Grants also make the most sense when you do not need the money urgently. The best grant strategy is to apply continuously to programs you qualify for while funding your immediate needs through revenue and loans. When a grant eventually comes through, it accelerates a project that was already on your roadmap rather than rescuing a business from a cash crisis that needed immediate action.
When Loans Make the Most Sense
Loans are the stronger choice when you need capital quickly, need flexibility in how you use the funds, need a predictable timeline for receiving funds, or need an amount larger than typical grant awards. Working capital needs, inventory purchases for immediate sale, marketing campaigns with time-sensitive windows, equipment that generates immediate revenue, and bridge financing between seasonal revenue peaks are all situations where loans outperform grants because speed and certainty matter more than cost.

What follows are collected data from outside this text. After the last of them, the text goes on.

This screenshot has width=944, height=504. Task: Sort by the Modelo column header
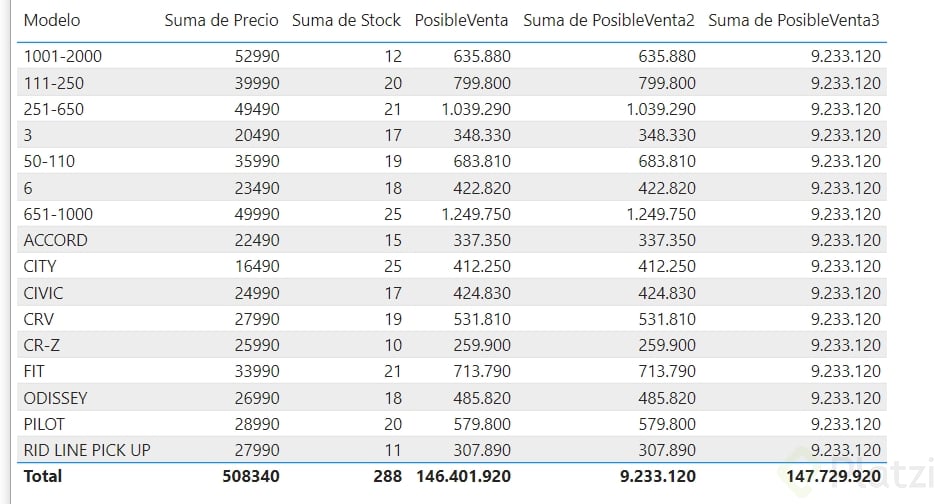[52, 20]
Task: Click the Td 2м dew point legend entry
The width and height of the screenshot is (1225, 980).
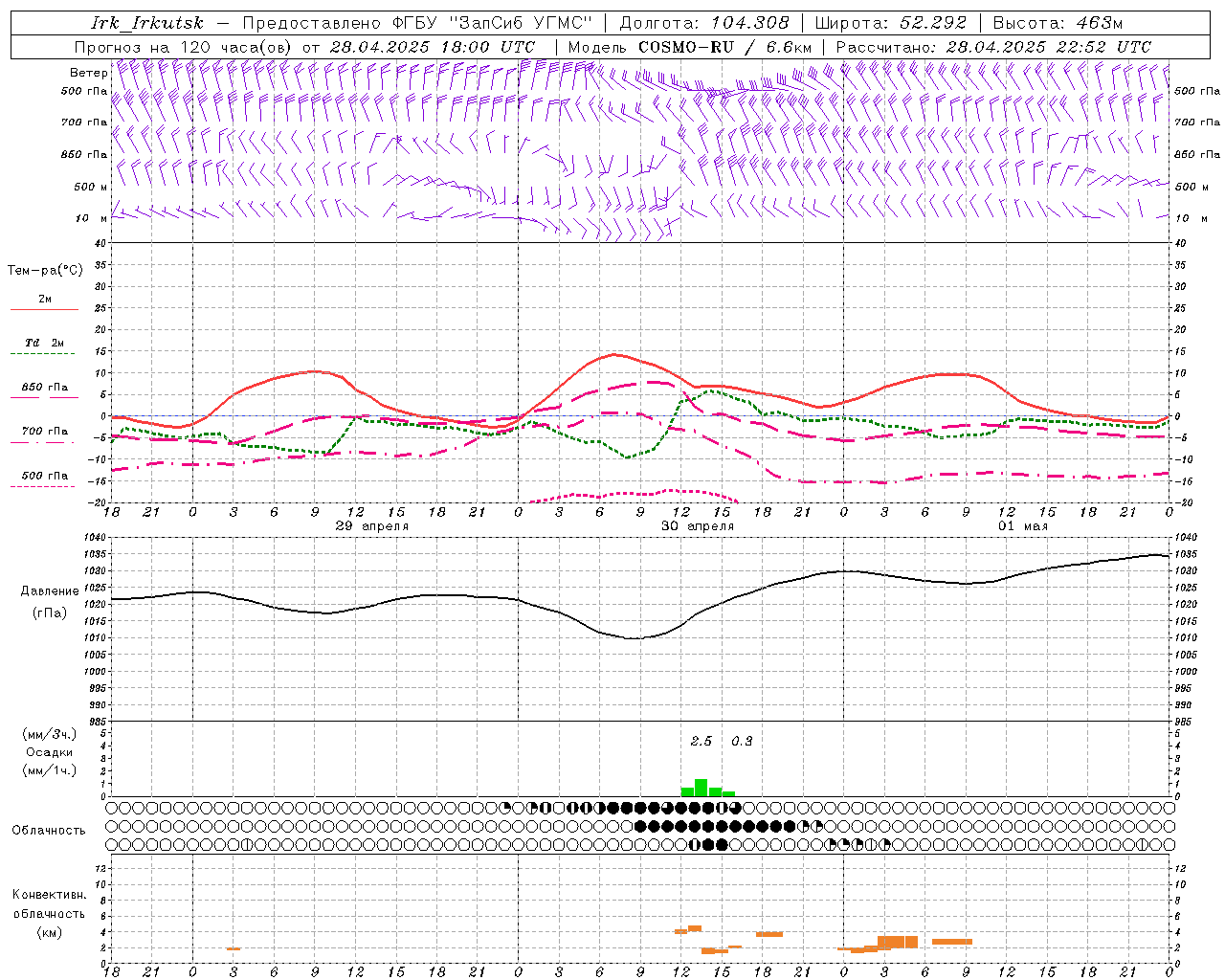Action: (44, 343)
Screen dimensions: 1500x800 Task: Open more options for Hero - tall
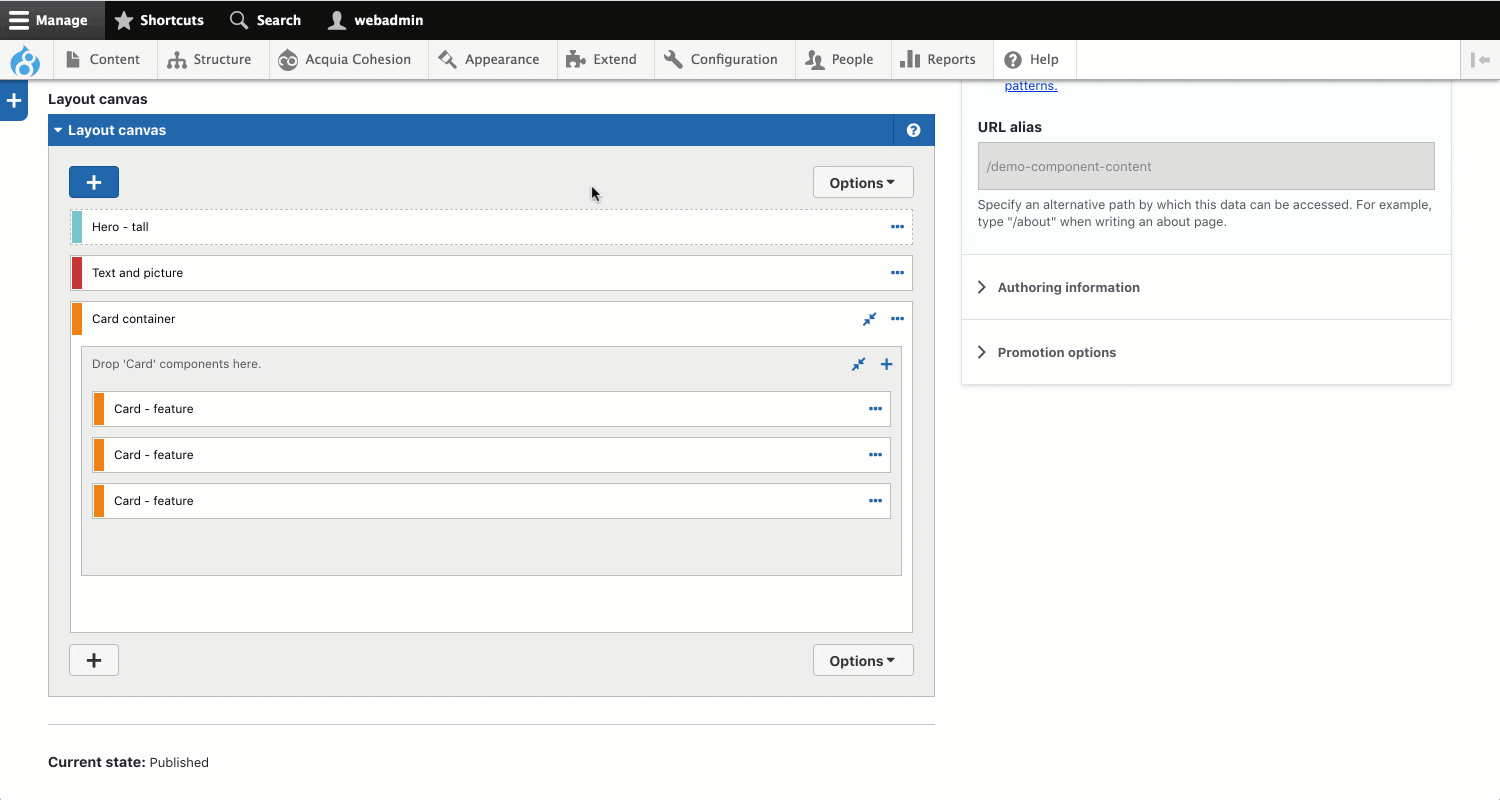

Loans also make sense when the cost of borrowing is small relative to the return the capital generates. If a $25,000 inventory purchase funded by a loan at 10% interest generates $50,000 in revenue and $15,000 in profit over six months, the $1,250 in interest cost during that period is a minor expense relative to the $15,000 in profit. The loan paid for itself many times over. Waiting six months for a grant to fund the same inventory purchase means six months of lost revenue that far exceeds the interest cost. The business loans guide covers the types of loans available and how to choose the right one for your situation.
Using Both Together
The most effective funding strategy for growing businesses combines grants and loans rather than choosing one exclusively. Use loans for immediate operational needs: working capital, inventory, marketing, and time-sensitive opportunities. Pursue grants for specific growth projects: technology upgrades, facility expansion, workforce training, and market development. When a grant comes through, it reduces the amount you need to borrow for future projects, improving your cash flow and reducing your total interest costs.
Some grant programs even complement loan funding directly. Many state economic development grants require matching funds, and an SBA loan can serve as the match. A $50,000 grant with a 25% match requirement needs $12,500 of your own investment; an SBA microloan can provide that match, meaning you access $62,500 in total funding ($50,000 free plus $12,500 borrowed) while the loan covers only the match portion. The grant application guide covers how to structure proposals that leverage multiple funding sources.
Maintain a grant tracking system and a relationship with your local SBDC so that grant opportunities flow to you consistently without requiring constant active searching. Meanwhile, establish business credit and relationships with lenders so that when you need capital quickly, the infrastructure is already in place. Businesses that wait until they need money to start looking for it, whether grants or loans, always pay a higher price in time, terms, and stress.